Уловив движение глаз, Наум посильнее сжал горло.
– А если подумать? – промурлыкал он.
– Т-там… Степан. Фамилии не знаю. Говорят, из немцев. Всюду ходит за Абакумовым. Очень хорошо стреляет и пользуется ножом.
– Я смотрю, там слева пара дверных проемов заштукатурена. Кабинет расширили? Или что?
– Расширили.
– А справа что за дверь?
– Там комната отдыха.
– Она соединяется с кабинетом?
– Так точно.
– Сколько охраны внизу?
– Трое.
Эйтингон отстранился, убирая руку с гортани Порошенко, и вдруг резко ударил костяшками пальцев, ломая тому и горло, и позвонки.
– Работаем. Микола, накинь на себя пиджак Крупского или этого – постоишь у двери. Никого не впускать и не выпускать.
– А як же!
Жестами распределив роли, Наум доверил вскрытие дверей Трошкину – классный взломщик вышел бы из этого блюстителя закона.
Бесшумно пройдя в комнату отдыха, Эйтингон приблизился к внутренней двери. Коснулся ее – не заперто. Присев, он глянул в замочную скважину.
Ага! Судоплатов сидел перед большим столом, за которым развалился Абакумов.
– …Я не буду клясться и божиться, что ни в чем не повинен, – скучным голосом говорил Павел, – вам это не интересно. Лучше скажите мне, есть ли у вас хоть какие-то доказательства моей вины в тех преступлениях, которые вы на меня вешаете? Что, есть улики? Или нашлись свидетели? Нет же, верно? Тогда зачем весь этот балаган? Подломить меня решили?
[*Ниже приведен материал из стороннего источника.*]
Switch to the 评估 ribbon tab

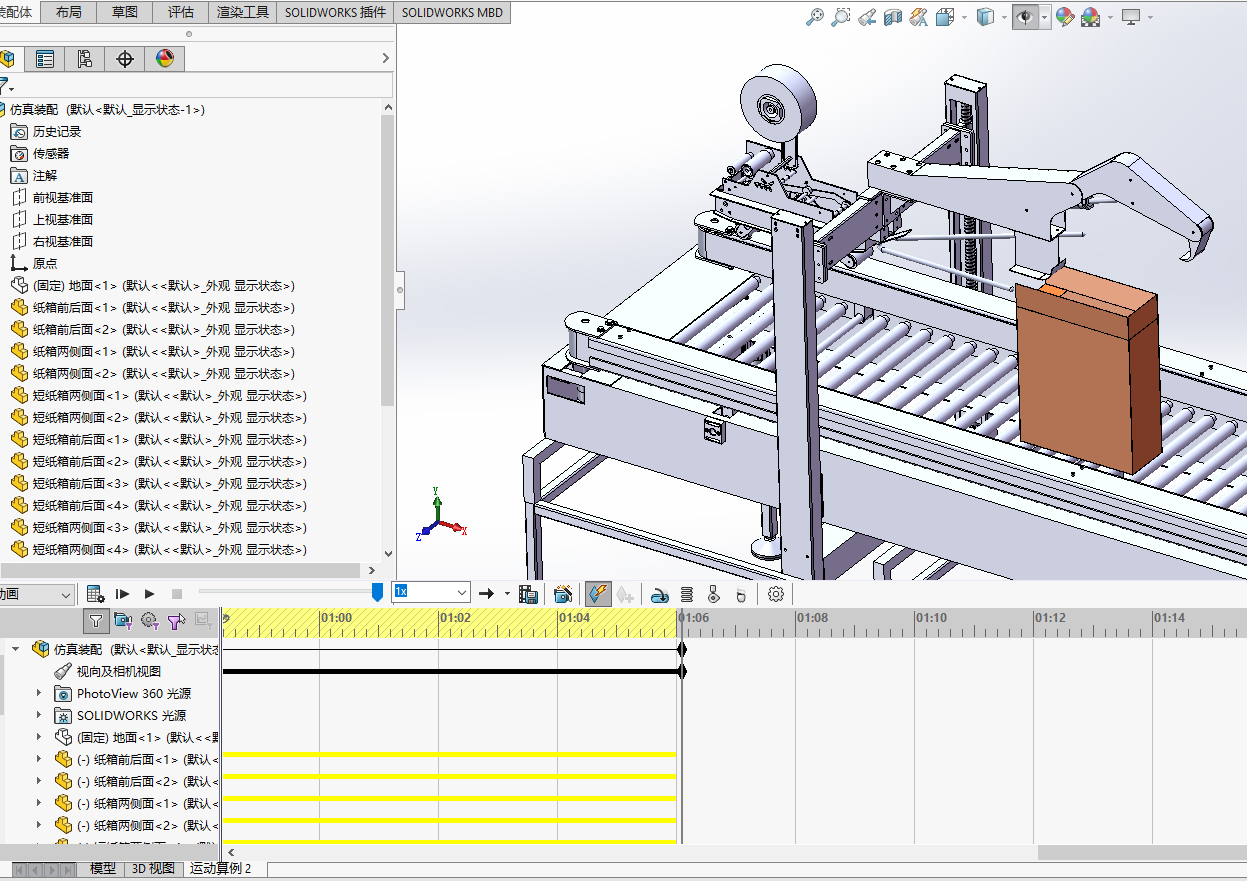point(181,12)
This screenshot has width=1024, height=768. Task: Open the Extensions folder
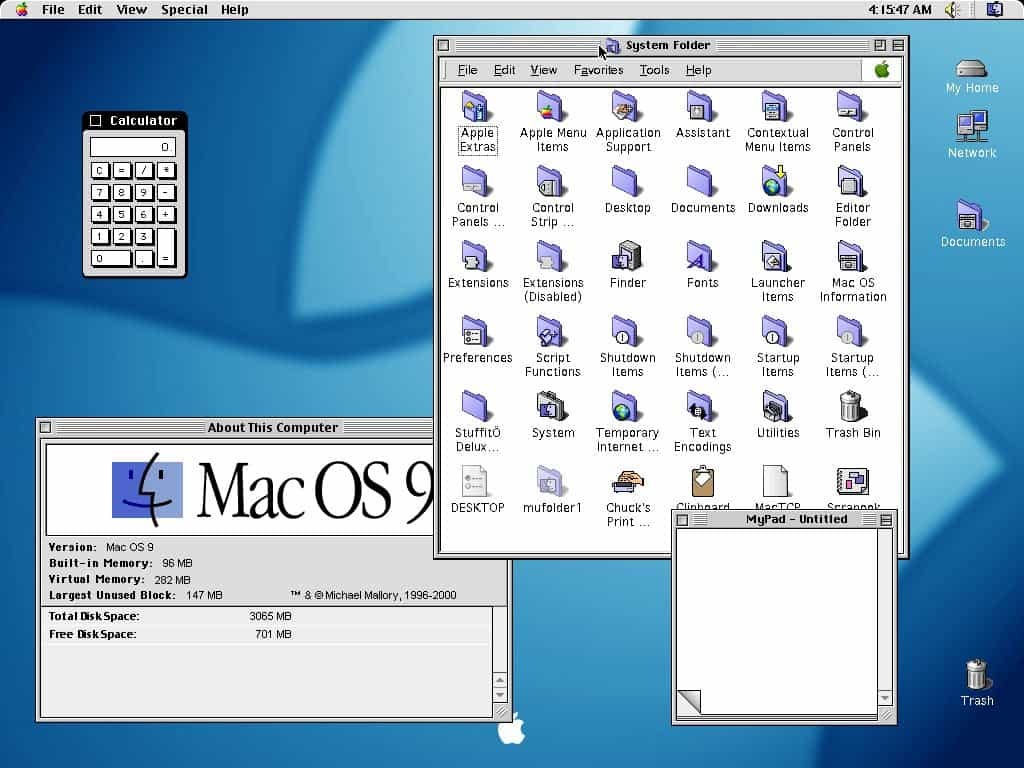(478, 257)
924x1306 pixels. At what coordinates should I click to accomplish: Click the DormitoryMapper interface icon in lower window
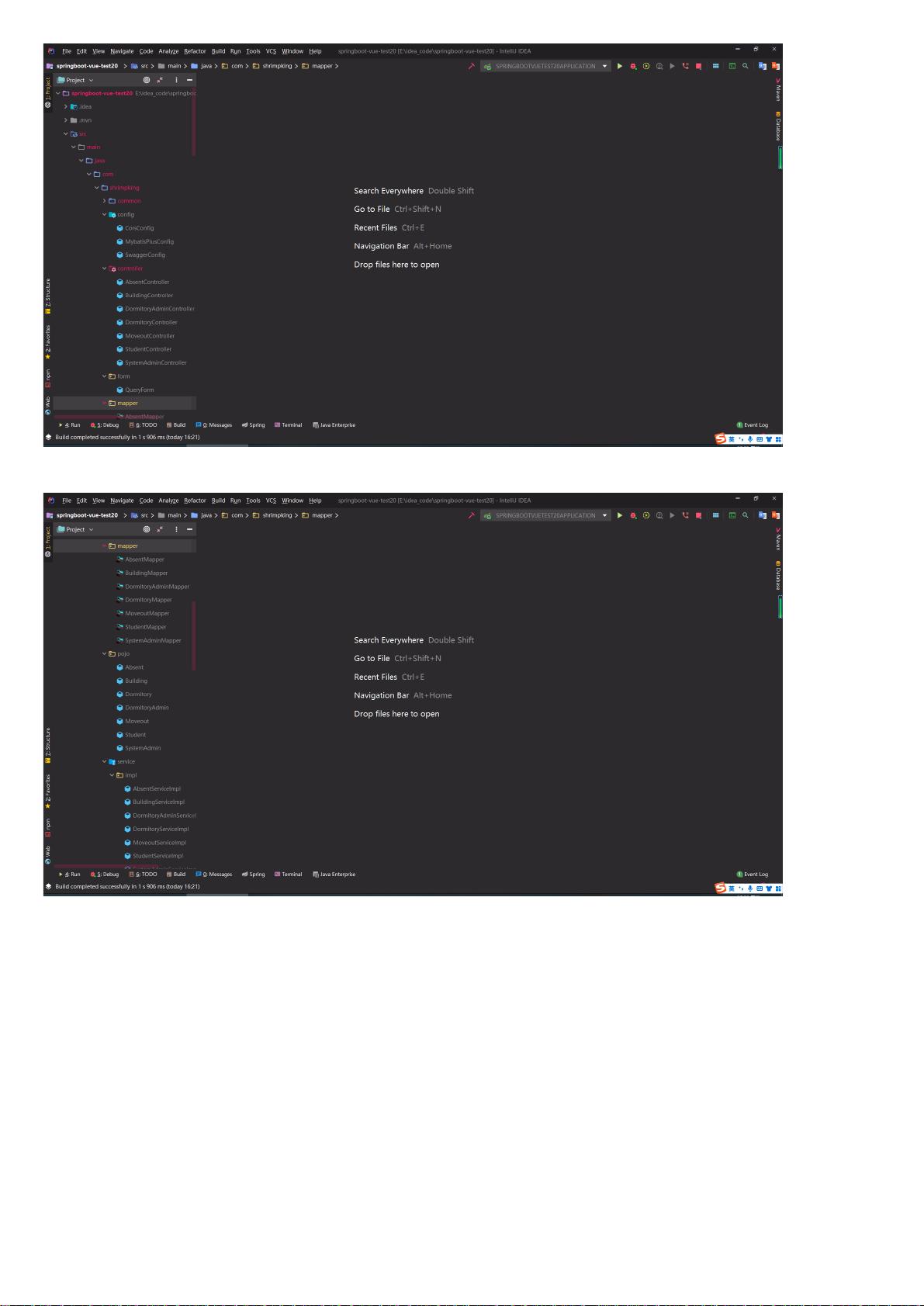[x=119, y=600]

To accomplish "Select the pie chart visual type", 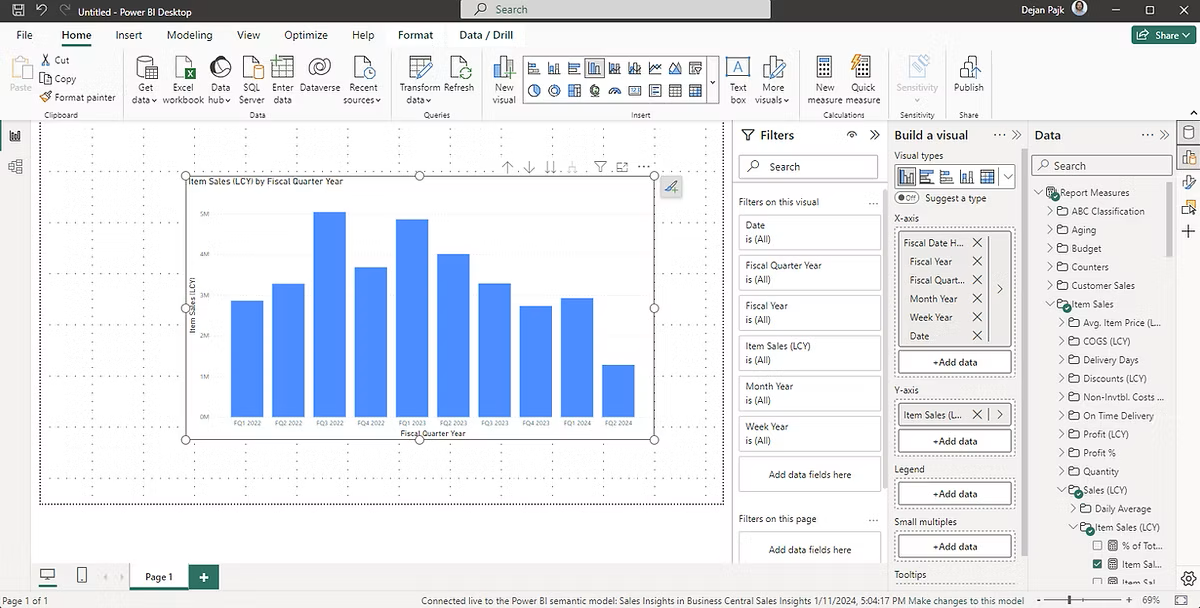I will pos(534,90).
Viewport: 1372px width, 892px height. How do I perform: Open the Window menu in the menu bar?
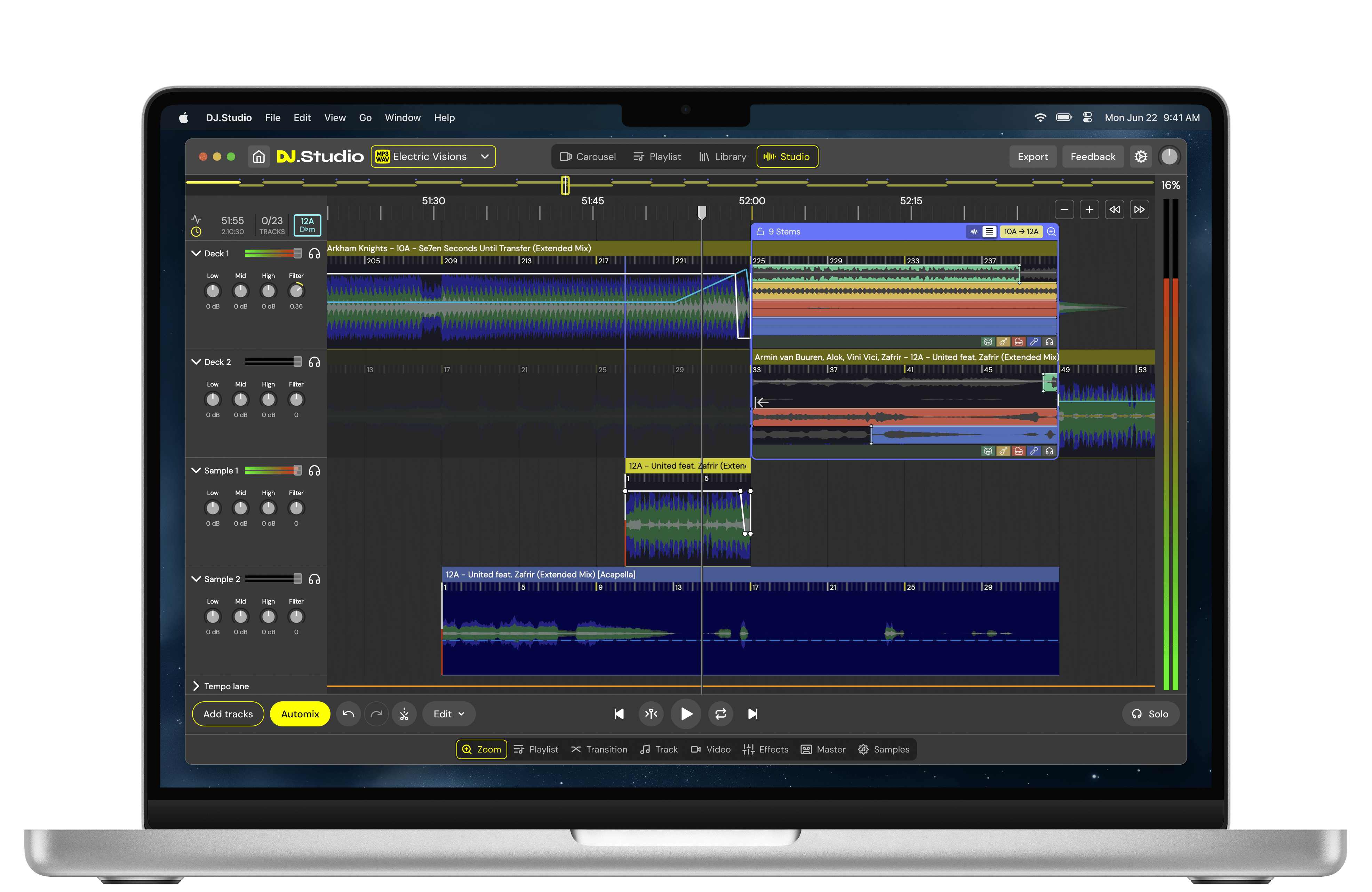tap(402, 118)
Не получится. Вы даже не представляете себе, какой у меня опыт по этой части! Бить будете? Так я же не стану это терпеть, сдачи дам! Убьете? Так хоть помру мужиком. Чего вы добиваетесь, Виктор Семенович?
Эйтингон отстранился и поманил Трошкина. Тот наклонился.
– Абакумов за столом, – прошептал Наум. – Боюсь, там кнопочка какая-нибудь, еще вызовет охрану. Войдем, когда этот смершевец встанет. И Степки не видно…
– Понял. Ждем.
Эйтингон прислушался.
– Ах, Павел Анатольевич… – притворно вздохнул Абакумов. – Вы что думаете, мы тут зря хлеб свой едим? Не зря, смею вас уверить. Были бы трупы, а улики найдутся! А уж свидетелей будет…
– Не сомневаюсь в ваших талантах, – без улыбки сказал Судоплатов. – Вы вчера обещали раскрыть тайну моих преступлений. Хотелось бы услышать, к каким выводам вы пришли.
– Да просто все, – пожал плечами Абакумов. – Вы частенько бывали за границей, а когда началась война, дважды отсутствовали, якобы участвуя в боевых действиях. Нет, нет, я верю, что вы воевали, и все такое, но с кем вы контактировали в это время? С кем выходили на связь? Особенно в зоне румынской оккупации?
Не с американцами ли? Или с англичанами?
Павел невесело рассмеялся:
– Господи, как все примитивно! Вы, говорят, толковый оперативник, но это все тактика, а вот в стратегии вы, простите, полный нуль. Вы же никак не можете вырваться из плоскости обыденных рассуждений! Раз Судоплатов не агент немцев, значит, тут замешаны штатовцы или британцы. Все! Вы даже не стали анализировать связь между всеми теми убийствами, которые вешаете на меня. А ведь она есть, эта связь, только вы ее уловить не в состоянии. Вы никак не подниметесь над ситуацией, не взглянете на нее в трех измерениях, что ли. Вам даже в голову не пришло задать самому себе вопрос: а зачем он убивал этих деятелей? Чего для? И почему именно их, а не Ворошилова, скажем, или Тимошенко? Калинина? Молотова? А ведь жертвы были выбраны отнюдь не по жребию. Однако от вас, Виктор Семенович, оказались скрыты и мотив совершенных убийств, и цель, и смысл.